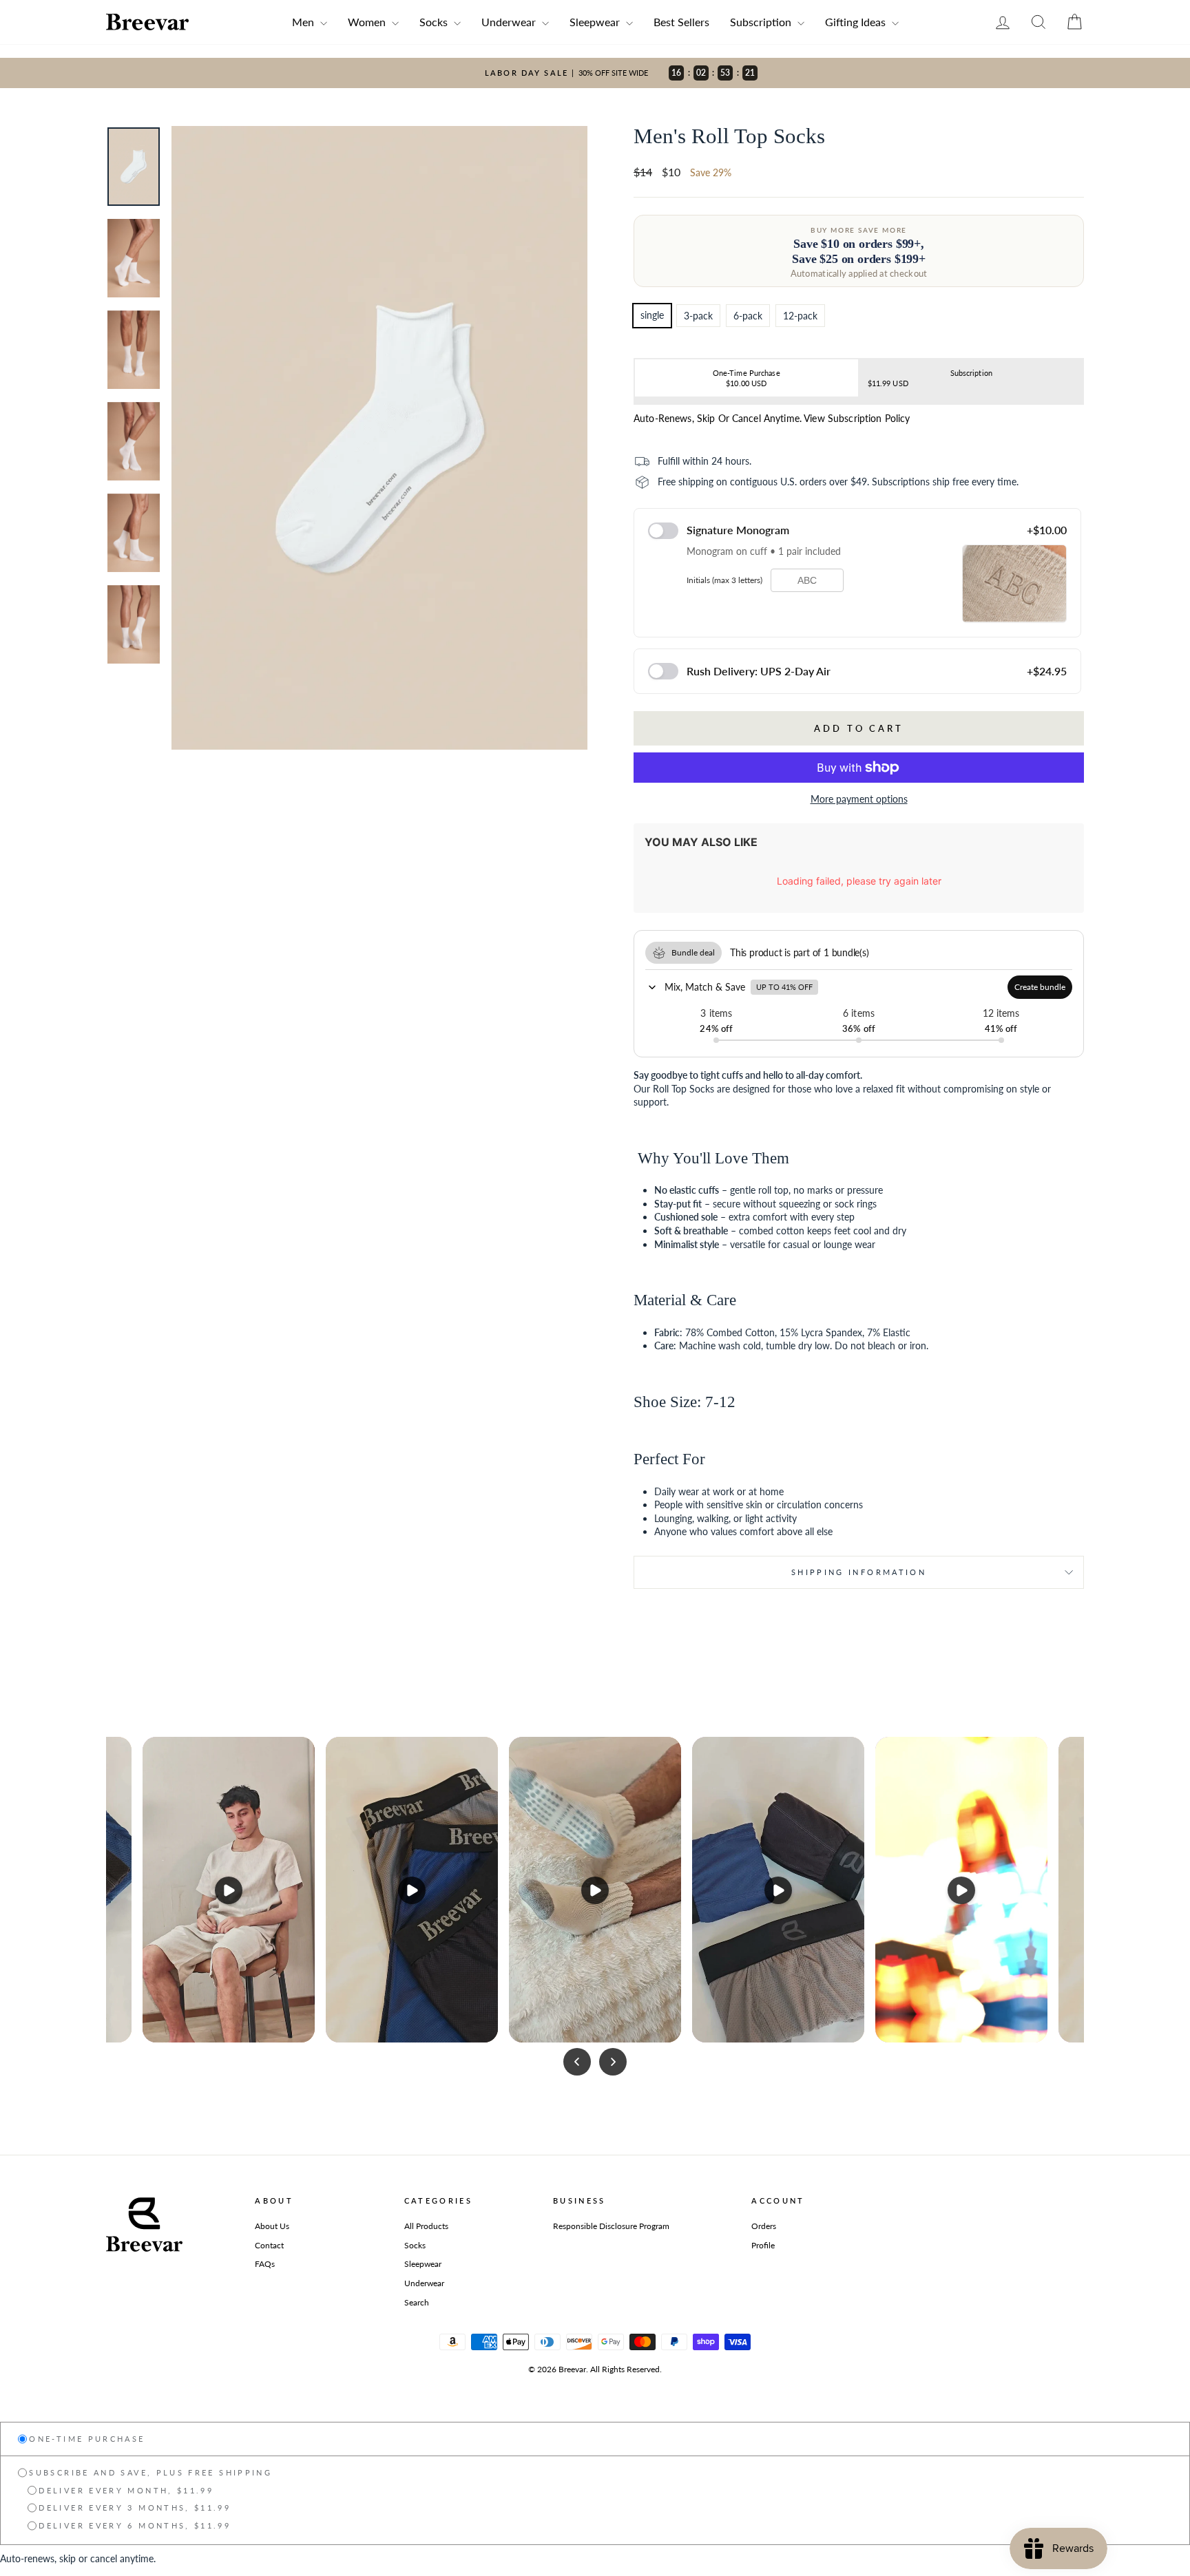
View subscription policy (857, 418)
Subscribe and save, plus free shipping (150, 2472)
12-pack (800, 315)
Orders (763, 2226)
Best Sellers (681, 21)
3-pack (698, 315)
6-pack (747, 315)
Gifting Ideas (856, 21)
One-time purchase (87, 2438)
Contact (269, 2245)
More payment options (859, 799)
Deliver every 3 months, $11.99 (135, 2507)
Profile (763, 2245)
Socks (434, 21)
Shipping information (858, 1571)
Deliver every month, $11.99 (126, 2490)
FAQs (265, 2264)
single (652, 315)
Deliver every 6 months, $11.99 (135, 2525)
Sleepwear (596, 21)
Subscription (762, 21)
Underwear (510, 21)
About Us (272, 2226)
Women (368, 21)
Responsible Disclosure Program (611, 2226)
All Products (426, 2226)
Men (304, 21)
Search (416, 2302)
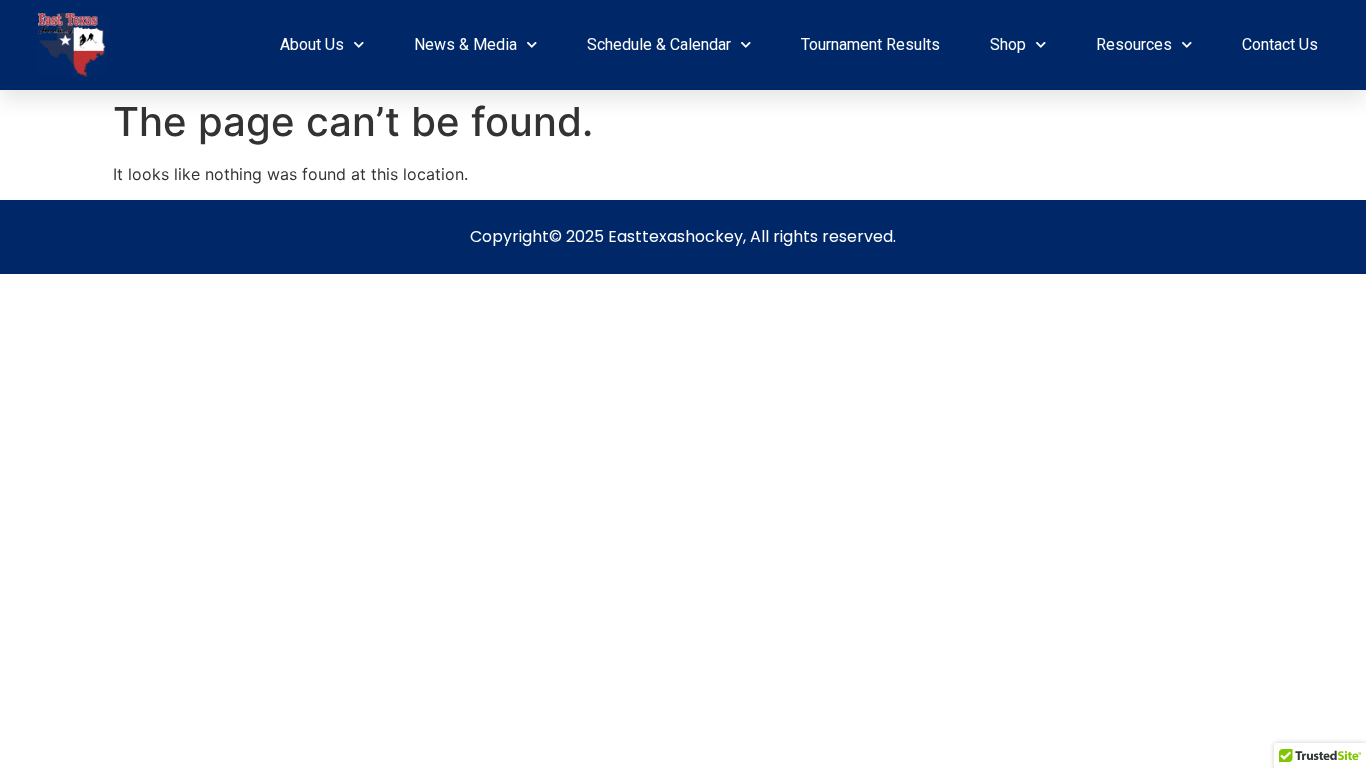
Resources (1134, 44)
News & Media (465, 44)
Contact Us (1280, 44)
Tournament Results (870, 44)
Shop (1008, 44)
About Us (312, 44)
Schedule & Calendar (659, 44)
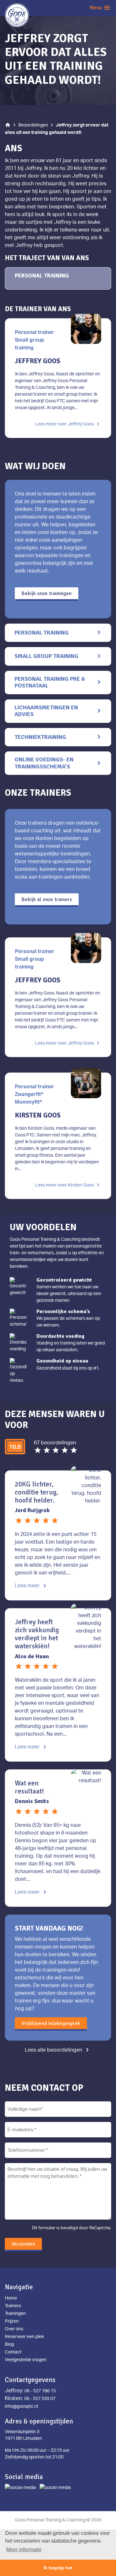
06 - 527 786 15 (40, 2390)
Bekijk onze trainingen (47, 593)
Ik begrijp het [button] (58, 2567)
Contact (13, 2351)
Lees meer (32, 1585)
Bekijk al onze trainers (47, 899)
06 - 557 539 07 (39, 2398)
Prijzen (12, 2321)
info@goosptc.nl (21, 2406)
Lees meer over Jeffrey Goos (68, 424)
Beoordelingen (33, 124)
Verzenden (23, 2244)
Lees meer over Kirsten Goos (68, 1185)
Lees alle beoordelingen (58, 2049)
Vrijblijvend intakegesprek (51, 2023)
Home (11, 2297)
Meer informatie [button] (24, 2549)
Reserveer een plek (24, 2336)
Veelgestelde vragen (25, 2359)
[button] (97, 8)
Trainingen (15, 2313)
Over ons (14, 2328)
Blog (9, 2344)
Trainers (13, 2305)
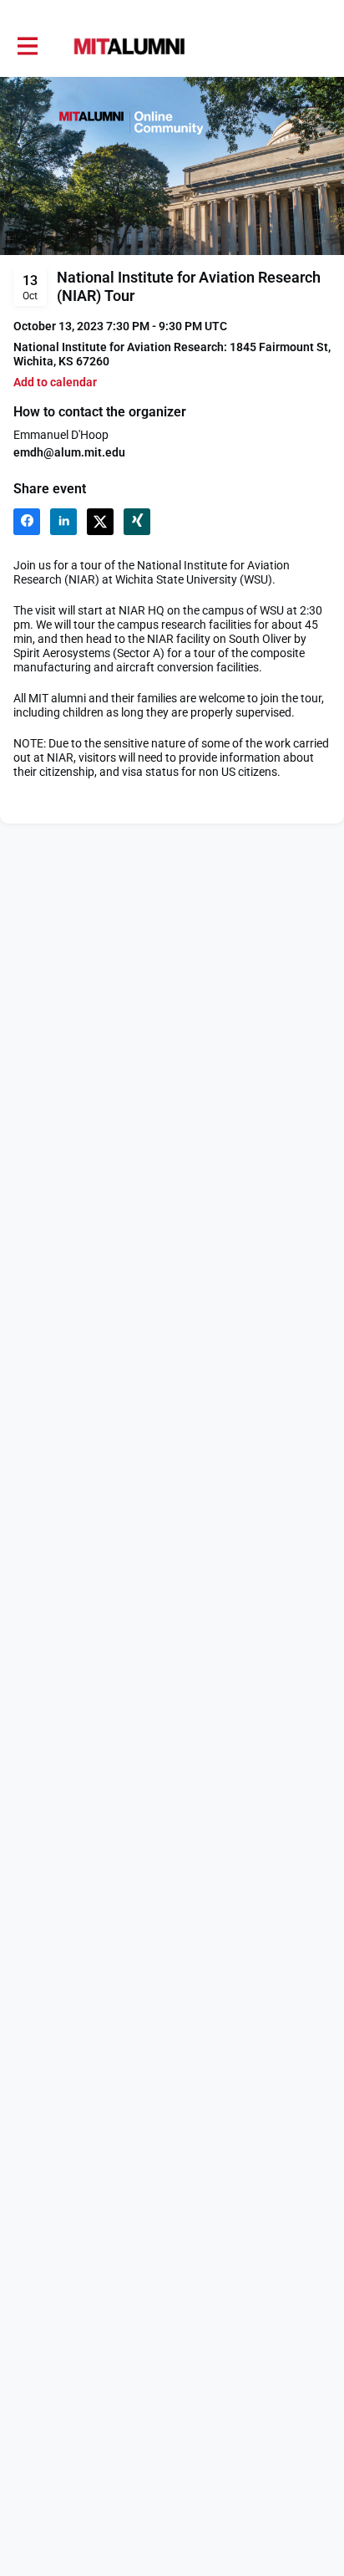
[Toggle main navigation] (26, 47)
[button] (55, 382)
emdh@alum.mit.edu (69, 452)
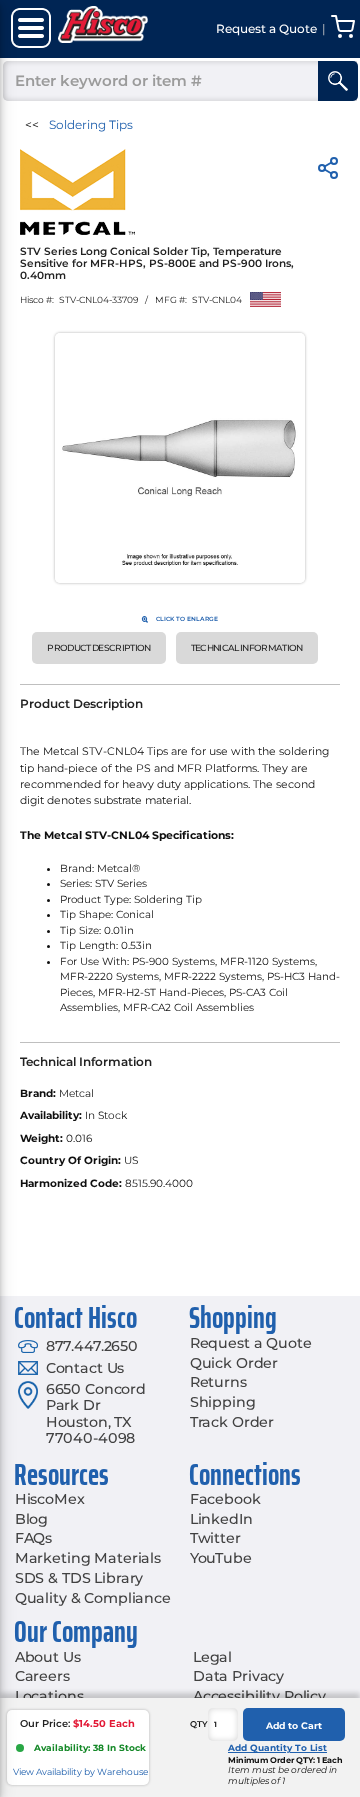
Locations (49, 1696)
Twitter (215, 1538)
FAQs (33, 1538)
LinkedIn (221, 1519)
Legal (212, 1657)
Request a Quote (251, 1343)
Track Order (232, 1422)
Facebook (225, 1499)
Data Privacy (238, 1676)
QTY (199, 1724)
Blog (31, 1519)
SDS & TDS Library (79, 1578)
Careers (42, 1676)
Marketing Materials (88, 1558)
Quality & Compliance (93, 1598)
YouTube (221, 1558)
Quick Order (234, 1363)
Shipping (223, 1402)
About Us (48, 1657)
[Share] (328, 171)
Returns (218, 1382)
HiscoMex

-*-

* **Description of the task**
From the records above, write out exactly the lines that begin at the line with "Shipping information (858, 1571)" and end at the line with "[button] (55, 382)". Pictures must not appear in the output.

* **Answer space**
Shipping information (858, 1571)
Deliver every month, $11.99 (126, 2490)
FAQs (265, 2264)
single (652, 315)
Deliver every 6 months, $11.99 (135, 2525)
Sleepwear (596, 21)
Subscription (762, 21)
Underwear (510, 21)
About Us (272, 2226)
Women (368, 21)
Responsible Disclosure Program (611, 2226)
All Products (426, 2226)
Men (304, 21)
Search (416, 2302)
Resources (1134, 44)
News & Media (465, 44)
Contact Us (1280, 44)
Tournament Results (870, 44)
Shop (1008, 44)
About Us (312, 44)
Schedule & Calendar (659, 44)
06 - 527 786 15 (40, 2390)
Bekijk onze trainingen (47, 593)
Ik begrijp het [button] (58, 2567)
Contact (13, 2351)
Lees meer (32, 1585)
Bekijk al onze trainers (47, 899)
06 - 557 539 07 (39, 2398)
Prijzen (12, 2321)
info@goosptc.nl (21, 2406)
Lees meer over Jeffrey Goos (68, 424)
Beoordelingen (33, 124)
Verzenden (23, 2244)
Lees meer over Kirsten Goos (68, 1185)
Lees alle beoordelingen (58, 2049)
Vrijblijvend intakegesprek (51, 2023)
Home (11, 2297)
Meer informatie [button] (24, 2549)
Reserveer een plek (24, 2336)
Veelgestelde vragen (25, 2359)
[button] (97, 8)
Trainingen (15, 2313)
Over ons (14, 2328)
Blog (9, 2344)
Trainers (13, 2305)
[Toggle main navigation] (26, 47)
[button] (55, 382)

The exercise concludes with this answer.